==== AVAILABLE DATA ====
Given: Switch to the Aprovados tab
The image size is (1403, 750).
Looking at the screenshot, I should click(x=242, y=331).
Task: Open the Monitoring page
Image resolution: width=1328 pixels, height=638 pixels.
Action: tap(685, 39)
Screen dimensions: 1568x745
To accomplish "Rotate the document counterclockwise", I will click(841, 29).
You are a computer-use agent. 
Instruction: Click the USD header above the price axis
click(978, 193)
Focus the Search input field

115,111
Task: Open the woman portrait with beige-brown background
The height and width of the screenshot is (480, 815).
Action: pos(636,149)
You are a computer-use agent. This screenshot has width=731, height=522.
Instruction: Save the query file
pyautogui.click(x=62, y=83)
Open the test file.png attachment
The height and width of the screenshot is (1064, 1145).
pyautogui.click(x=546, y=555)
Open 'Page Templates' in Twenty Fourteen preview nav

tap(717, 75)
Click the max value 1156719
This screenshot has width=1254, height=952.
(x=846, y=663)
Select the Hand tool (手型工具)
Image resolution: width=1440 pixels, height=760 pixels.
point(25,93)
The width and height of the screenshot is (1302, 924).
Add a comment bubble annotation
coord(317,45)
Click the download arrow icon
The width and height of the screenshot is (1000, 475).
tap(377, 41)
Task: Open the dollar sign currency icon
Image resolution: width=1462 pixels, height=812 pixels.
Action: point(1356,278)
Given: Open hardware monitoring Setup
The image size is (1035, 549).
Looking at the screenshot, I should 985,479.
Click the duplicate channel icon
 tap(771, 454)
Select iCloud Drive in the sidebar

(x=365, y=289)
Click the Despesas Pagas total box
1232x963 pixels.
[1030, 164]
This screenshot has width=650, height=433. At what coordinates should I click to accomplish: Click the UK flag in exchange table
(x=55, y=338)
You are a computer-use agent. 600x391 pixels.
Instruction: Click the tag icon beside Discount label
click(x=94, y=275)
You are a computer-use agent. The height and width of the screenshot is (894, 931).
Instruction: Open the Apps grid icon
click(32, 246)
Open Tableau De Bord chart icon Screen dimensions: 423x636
====
EXERCISE DIRECTIONS » Transcribe each entry precisely, missing none.

ANSWER TO THIS EXERCISE »
Given: Switch to the Aprovados tab
The image size is (1403, 750).
Looking at the screenshot, I should click(x=242, y=331).
Task: Open the Monitoring page
Image resolution: width=1328 pixels, height=638 pixels.
Action: tap(685, 39)
Screen dimensions: 1568x745
To accomplish "Rotate the document counterclockwise", I will click(841, 29).
You are a computer-use agent. 
Instruction: Click the USD header above the price axis
click(978, 193)
Focus the Search input field

115,111
Task: Open the woman portrait with beige-brown background
The height and width of the screenshot is (480, 815).
Action: pos(636,149)
You are a computer-use agent. This screenshot has width=731, height=522.
Instruction: Save the query file
pyautogui.click(x=62, y=83)
Open the test file.png attachment
The height and width of the screenshot is (1064, 1145).
pyautogui.click(x=546, y=555)
Open 'Page Templates' in Twenty Fourteen preview nav

tap(717, 75)
Click the max value 1156719
This screenshot has width=1254, height=952.
(x=846, y=663)
Select the Hand tool (手型工具)
Image resolution: width=1440 pixels, height=760 pixels.
point(25,93)
The width and height of the screenshot is (1302, 924).
Add a comment bubble annotation
coord(317,45)
Click the download arrow icon
The width and height of the screenshot is (1000, 475).
tap(377, 41)
Task: Open the dollar sign currency icon
Image resolution: width=1462 pixels, height=812 pixels.
Action: point(1356,278)
Given: Open hardware monitoring Setup
The image size is (1035, 549).
Looking at the screenshot, I should 985,479.
Click the duplicate channel icon
 tap(771, 454)
Select iCloud Drive in the sidebar

(x=365, y=289)
Click the Despesas Pagas total box
1232x963 pixels.
[1030, 164]
This screenshot has width=650, height=433. At what coordinates should I click to accomplish: Click the UK flag in exchange table
(x=55, y=338)
You are a computer-use agent. 600x391 pixels.
Instruction: Click the tag icon beside Discount label
click(x=94, y=275)
You are a computer-use agent. The height and width of the screenshot is (894, 931).
Instruction: Open the Apps grid icon
click(32, 246)
Open Tableau De Bord chart icon Screen dimensions: 423x636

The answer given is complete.